Tuesday, February 10, 2009

There ARE Solutions to the Banking Crisis





Treasury Secretary Geithner presented his new financial rescue plan on Tuesday, which impressed no one. The plan was confused, unfinished and intellectually contrafactual. In this posting, I will expand on my solution to the banking crisis, which involves a system of what are called “covered bonds” along with the creation of new banks.


After the plan was introduced and poorly received, Geithner defended himself by saying that there was “no historical precedent” to this crisis. Nothing could be further from the truth. Simply giving the banks taxpayer money to spend as they please, a.k.a. the “Bush/Paulson/Geithner solution” is what lacks a historical precedent, simply because it’s so infinitely stupid.


Geithner, along with what seems to be the entire American political and economic establishment seems to be completely in the dark in terms of economic research and economic history. I’m saying that there are many precedents to this crisis, and that there are many precedents on how to solve it.


There are 2 main, related problems that must be solved as soon as possible:


1. the banks are insolvent, and


2. the mortgage securitization market is dead


The banks are insolvent because they own worthless assets that nobody wants to buy. Geithner’s plan involves trying to convince private investors to buy these worthless assets, but the reason they’re worthless is that these same investors didn’t want to have anything to do with them in the first place.


The assets are like rotten apples in a fruit stand, and however much such apples are promoted, I think it’s pretty safe to say that few people will ever by them.


The mortgage securitization market is the market where banks sell off mortgages to private investors in the form of mortgage-backed securities, which is the same thing as the assets I mentioned above.


Nobody wants to participate in the mortgage securitization market anymore because housing prices have imploded, so the market is dead with little chance of being revived any time soon. In other words, if housing prices don’t go up, the mortgage securitization market will continue to be dead.


Now to my suggestions of solutions to these problems. In a catastrophic banking crisis, the solution has in the past been either nationalization or the creation of new banks.


Nationalization is the more common solution, but if a bank’s debts are five times its market value, what is the point of rescuing it by nationalizing it? Spending five dollars to make one dollar doesn’t make a lot of sense… In light of the banks’ situation, nationalization would be the least severe destiny awaiting them. It would, however, be extremely expensive for the taxpayer.


Because the U.S. Government is ideologically opposed to nationalization, my bet would be that Bank of America and Citigroup (along with many smaller banks) will have the same fate as Lehman Brothers.


Instead, I believe that the creation of new banks is the appropriate solution. This was done in the 1800s in the United States during a catastrophic banking crisis. Under this plan, the government would simply set up a new bank, inject it with money for lending and write strict rules on how it can operate. That would instantly create a stable, prudent and dependable bank.
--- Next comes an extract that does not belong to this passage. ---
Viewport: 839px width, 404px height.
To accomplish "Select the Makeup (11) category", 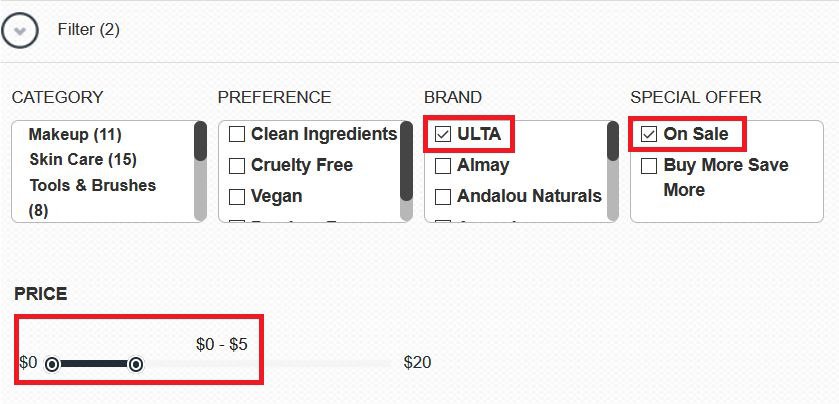I will tap(75, 134).
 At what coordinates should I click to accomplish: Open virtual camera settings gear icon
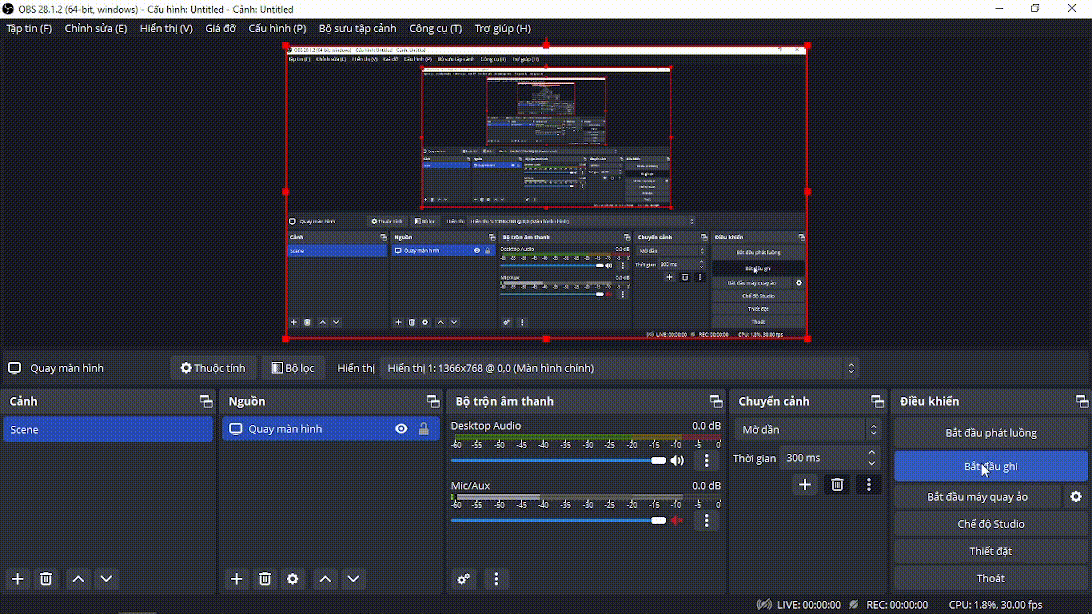click(x=1076, y=497)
The government would then sell off 49% of the shares to private investors and keep running the bank according to prudent standards until the crisis is over. At that point, the bank can be sold off completely.


Instituting a system of covered bonds would be a good solution for the mortgage market. This is a very stable system that has been used for hundreds of years in Europe. Basically, all the banks would get together and put all their mortgages in a giant pool.

As soon as one mortgage defaults, it is immediately taken out of the pool, and the loss is shared by all the banks at once. All the mortgages, meaning the investments that the banks have made, are hence “covered” by all the participants in the system.


Under this system, the mortgages remain on the banks’ balance sheets. It is a collaborative effort, as well as being a system where each bank has to take responsibility for its own lending practices. This system encourages prudent lending standards by all participants, stabilizes the housing market in general, and improves the trust in the financial system.


We need to think in new ways about the crisis, which Geithner acknowledged in his speech, but he is so ignorant that he does not know of any solutions like the ones I just described.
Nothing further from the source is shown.